A 1.2V 30nm 3.2Gb/s/pin 4Gb DDR4 SDRAM with dual-error detection and PVT-tolerant data-fetch scheme

Abstract

A higher performance DRAM is required by the market due to the increasing of bandwidth of networks and the rise of high-capacity multimedia content. DDR4 SDRAM is the next-generation memory that meets these demands in computing and server systems. In comparison with current DDR3 memory, the major changes are supply voltage reduction to 1.2V, pseudo open drain I/O interface, and data rate increase from 1.6 to 3.2Gb/s. To achieve high performance at low supply voltage and reduce power consumption, this work introduces new functions and describes their implementation.
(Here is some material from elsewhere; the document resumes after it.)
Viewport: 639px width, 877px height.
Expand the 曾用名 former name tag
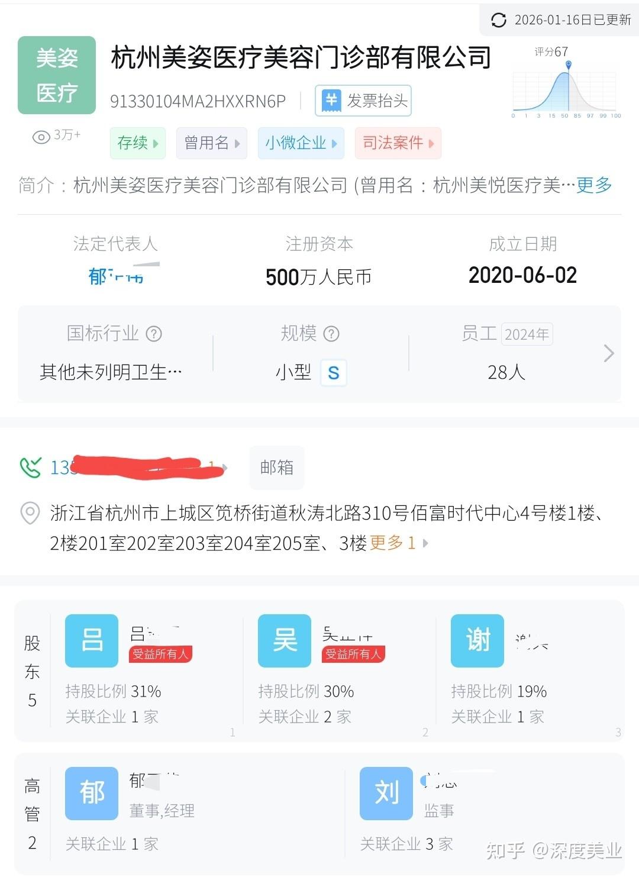(212, 143)
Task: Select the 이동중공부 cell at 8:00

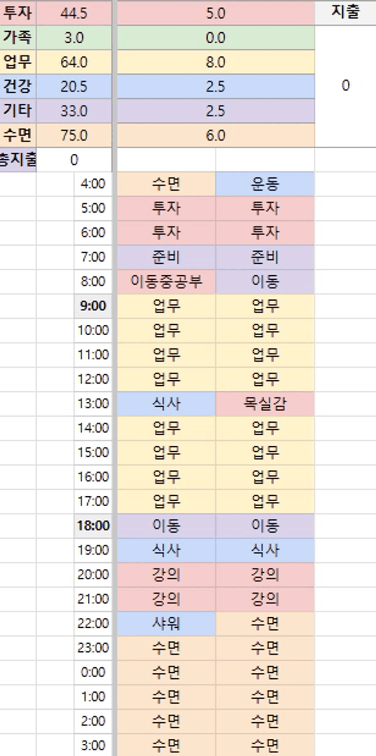Action: pyautogui.click(x=166, y=282)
Data bus inversion (DBI) is employed for high-speed transactions to reduce power consumption of I/O and SSN noise. Dual-error detection, which adopts cyclic redundancy check (CRC) for DQ, and command address (CA) parity is designed to guarantee reliable transmission. GDDR5 memory also has DBI and CRC functions [1], but in this work, these schemes are implemented in a way that reduces area overhead and timing penalty. Besides these error-check functions, an enhanced gain buffer and a PVT-tolerant fetch scheme improve basic receiving ability. To meet the output jitter requirements of DDR4 SDRAM, the type of delay line for DLL is selected at initial stage according to data rate.